There are many confections available to satisfy a sweet tooth, but one that melts the hearts of many is rich, creamy caramel. Both young and old adore this treat that can be enjoyed on its own or paired with other ingredients to create an extra-delicious delight.
Caramel is a candy staple in the United States and abroad, but few people know the interesting history and fascinating facts that make this treat so unique. Check out these caramel facts that will make you love this sweet treat even more:
1. People have enjoyed caramels for hundreds of years. The first types of caramels were hard candies that date back to the 17th century. In America, the settlers cooked sugar and water together to make these sweet treats. Caramels were a candy staple for many years because the ingredients were affordable, they were easy to make at home and they had a long shelf life.
2. The word “caramel” is derived from “caramelo.” The word caramel was first recorded in the English language in 1725. Its roots are from the French and Spanish word “caramelo.”
3. Before chocolate, Milton Hershey produced caramels. In 1886, Milton Hershey began his first successful confectionery business. The Lancaster Caramel Company shipped caramels across the U.S. and to Europe, causing the candy’s popularity to skyrocket.

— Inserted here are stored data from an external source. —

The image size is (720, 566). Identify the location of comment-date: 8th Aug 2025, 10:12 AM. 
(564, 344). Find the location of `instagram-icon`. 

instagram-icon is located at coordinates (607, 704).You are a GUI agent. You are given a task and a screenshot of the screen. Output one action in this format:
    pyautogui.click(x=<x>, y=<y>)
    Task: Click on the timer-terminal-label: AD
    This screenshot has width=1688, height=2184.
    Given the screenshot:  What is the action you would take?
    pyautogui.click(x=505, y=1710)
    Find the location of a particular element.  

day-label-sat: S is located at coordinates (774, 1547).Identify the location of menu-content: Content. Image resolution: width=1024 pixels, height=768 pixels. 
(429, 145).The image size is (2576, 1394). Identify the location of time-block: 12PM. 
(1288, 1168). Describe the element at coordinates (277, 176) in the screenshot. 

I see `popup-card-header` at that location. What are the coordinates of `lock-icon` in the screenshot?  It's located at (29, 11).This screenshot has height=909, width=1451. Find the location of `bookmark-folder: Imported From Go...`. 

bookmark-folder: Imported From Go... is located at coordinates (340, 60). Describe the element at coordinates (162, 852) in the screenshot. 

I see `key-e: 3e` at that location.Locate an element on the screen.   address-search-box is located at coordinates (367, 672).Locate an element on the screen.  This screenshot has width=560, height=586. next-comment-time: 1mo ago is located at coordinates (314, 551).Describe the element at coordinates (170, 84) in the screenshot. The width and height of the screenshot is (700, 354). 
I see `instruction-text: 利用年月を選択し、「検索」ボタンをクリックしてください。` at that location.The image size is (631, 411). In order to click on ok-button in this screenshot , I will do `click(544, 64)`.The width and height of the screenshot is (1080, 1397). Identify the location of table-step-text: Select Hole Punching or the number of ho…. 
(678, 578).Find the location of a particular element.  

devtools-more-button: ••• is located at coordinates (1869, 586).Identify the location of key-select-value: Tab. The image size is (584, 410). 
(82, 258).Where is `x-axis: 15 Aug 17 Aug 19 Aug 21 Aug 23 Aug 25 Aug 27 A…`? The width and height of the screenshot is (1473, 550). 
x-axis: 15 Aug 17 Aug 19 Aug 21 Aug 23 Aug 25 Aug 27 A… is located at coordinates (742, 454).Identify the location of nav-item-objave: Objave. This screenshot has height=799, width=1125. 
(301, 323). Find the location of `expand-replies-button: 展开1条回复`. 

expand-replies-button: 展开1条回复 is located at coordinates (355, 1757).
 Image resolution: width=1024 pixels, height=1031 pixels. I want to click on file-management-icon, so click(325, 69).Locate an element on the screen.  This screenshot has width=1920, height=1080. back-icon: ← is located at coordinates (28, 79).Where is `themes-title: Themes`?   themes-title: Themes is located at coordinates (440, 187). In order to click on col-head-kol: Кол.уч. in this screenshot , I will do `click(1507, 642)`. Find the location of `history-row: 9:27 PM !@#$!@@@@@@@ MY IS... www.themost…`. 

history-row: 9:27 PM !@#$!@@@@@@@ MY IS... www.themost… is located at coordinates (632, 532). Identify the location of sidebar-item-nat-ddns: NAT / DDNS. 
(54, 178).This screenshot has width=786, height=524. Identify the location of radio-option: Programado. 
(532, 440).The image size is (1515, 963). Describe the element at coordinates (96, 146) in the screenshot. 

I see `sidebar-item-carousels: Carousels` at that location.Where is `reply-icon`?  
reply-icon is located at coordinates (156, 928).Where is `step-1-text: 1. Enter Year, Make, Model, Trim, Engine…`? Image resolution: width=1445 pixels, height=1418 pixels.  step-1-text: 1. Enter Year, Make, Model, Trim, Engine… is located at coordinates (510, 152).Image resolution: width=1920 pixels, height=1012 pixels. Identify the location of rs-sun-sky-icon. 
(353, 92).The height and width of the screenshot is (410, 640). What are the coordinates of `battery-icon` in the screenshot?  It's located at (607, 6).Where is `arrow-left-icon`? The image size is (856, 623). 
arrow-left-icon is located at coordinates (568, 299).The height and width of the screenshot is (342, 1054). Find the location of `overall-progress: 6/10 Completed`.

The Lancaster Caramel Company established Hershey’s reputation in the confectionery industry and provided the foundation for the launch of The Hershey Company, which first produced sweet chocolate as a coating for the caramels before creating the iconic Hershey’s Milk Chocolate bar. Fast forward over a century, and the original recipe is reimagined with new Lancaster Caramel Soft Cremes. These new caramels are carefully crafted to ensure a rich, creamy, melt-in-your mouth sensation. Available in caramel, caramel and vanilla, and raspberry and vanilla flavors, these new confections offer a modern twist on a classic and timeless treat.
4. Caramel’s main ingredients are surprisingly simple. Today, caramel has two main ingredients: milk and sugar. When heated together to a high temperature, the milk helps make the caramel soft and creamy.